Lynching
Lynching, the practice of killing people by extrajudicial mob action, occurred in the United States chiefly from the late 18th century through the 1960s. Lynchings took place most frequently against African-American men in the Southern US from 1890 to the 1920s with a peak in 1892. Lynchings were also very common in the Old West, where victims were primarily men of Mexican and Chinese minorities, although whites were also lynched.[1]

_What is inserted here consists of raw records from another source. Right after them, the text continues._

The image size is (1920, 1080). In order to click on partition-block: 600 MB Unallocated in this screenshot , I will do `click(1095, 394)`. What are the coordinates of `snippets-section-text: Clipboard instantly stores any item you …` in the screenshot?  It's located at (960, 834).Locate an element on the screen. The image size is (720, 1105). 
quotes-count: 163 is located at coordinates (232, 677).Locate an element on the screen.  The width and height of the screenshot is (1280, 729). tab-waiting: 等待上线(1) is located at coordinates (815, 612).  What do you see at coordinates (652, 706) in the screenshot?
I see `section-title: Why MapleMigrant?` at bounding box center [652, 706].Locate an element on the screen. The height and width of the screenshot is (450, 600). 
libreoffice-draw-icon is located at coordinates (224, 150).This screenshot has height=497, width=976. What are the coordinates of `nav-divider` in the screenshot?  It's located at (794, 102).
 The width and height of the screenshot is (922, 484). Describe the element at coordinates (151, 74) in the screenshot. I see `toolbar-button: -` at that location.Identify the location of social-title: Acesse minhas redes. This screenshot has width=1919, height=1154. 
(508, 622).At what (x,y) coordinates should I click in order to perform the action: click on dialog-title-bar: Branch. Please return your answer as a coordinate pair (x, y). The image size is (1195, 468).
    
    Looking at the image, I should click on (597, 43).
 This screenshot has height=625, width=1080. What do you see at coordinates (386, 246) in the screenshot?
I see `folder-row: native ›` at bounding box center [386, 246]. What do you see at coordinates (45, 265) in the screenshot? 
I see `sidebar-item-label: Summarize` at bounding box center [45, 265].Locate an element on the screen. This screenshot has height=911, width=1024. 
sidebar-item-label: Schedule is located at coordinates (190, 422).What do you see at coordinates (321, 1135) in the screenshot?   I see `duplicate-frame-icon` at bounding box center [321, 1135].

Lynching in the South is associated with the imposition of white supremacy by whites in the late 19th century following Reconstruction. The granting of U.S. Constitutional rights to freedmen after the American Civil War during the Reconstruction era (1865–1877) aroused anxieties among white Southerners, who were not ready to concede such social status to African Americans.
...
More than 85 percent of the estimated 5,000 lynchings in the post-Civil War period occurred in the Southern states. 1892 was a peak year when 161 African Americans were lynched. The passage of Jim Crow laws, beginning in the 1890s, completed the revival of white supremacy in the South. Terror and lynching were used to enforce both these formal laws and a variety of unwritten rules of conduct meant to assert white domination. In most years from 1889 to 1923, 50 to 100 lynchings occurred annually across the South.
...
In Duluth, Minnesota, on June 15, 1920, three young African-American traveling circus workers were lynched after having been accused of having raped a white woman and jailed pending a grand jury. A physician's subsequent examination of the woman found no evidence of rape or assault. The alleged "motive" and action by a mob were consistent with the "community policing" model. The book, The Lynchings in Duluth (2000) by Michael Fedo has documented the events.[31]
...
Tuskegee remains the single most complete source of statistics and records on this crime since 1882. As of 1959, which was the last time that their annual Lynch Report was published, a total of 4,733 persons had died as a result of lynching since 1882. To quote the report,
"Except for 1955, when three lynchings were reported in Mississippi, none has been recorded at Tuskegee since 1951. In 1945, 1947, and 1951, only one case per year was reported. The most recent case reported by the institute as a lynching was that of Emmett Till, 14, a Negro who was beaten, shot to death, and thrown into a river at Greenwood, Mississippi on August 28, 1955...For a period of 65 years ending in 1947, at least one lynching was reported each year. The most for any year was 231 in 1892. From 1882 to 1901, lynchings averaged more than 150 a year. Since 1924, lynchings have been in a marked decline, never more than 30 cases, which occurred in 1926..."[58]
...
Not all lynchings in the United States were targeted against African Americans. Between 1882 and 1968, the Tuskegee Institute recorded 1,297 lynchings of whites as well as the 3,446 lynchings of African Americans during that period.[8][21] By the 1890s and after the start of the 20th century, the vast majority of those lynched were Black people,[22] including at least 159 women.[23] Lynchings of other minority members, such as Mexicans and Chinese, have been shown to have been undercounted in the Tuskegee Institute's records.[24] One of the largest mass lynchings in American history involved eleven Italian immigrants in New Orleans, Louisiana, in 1891.[25]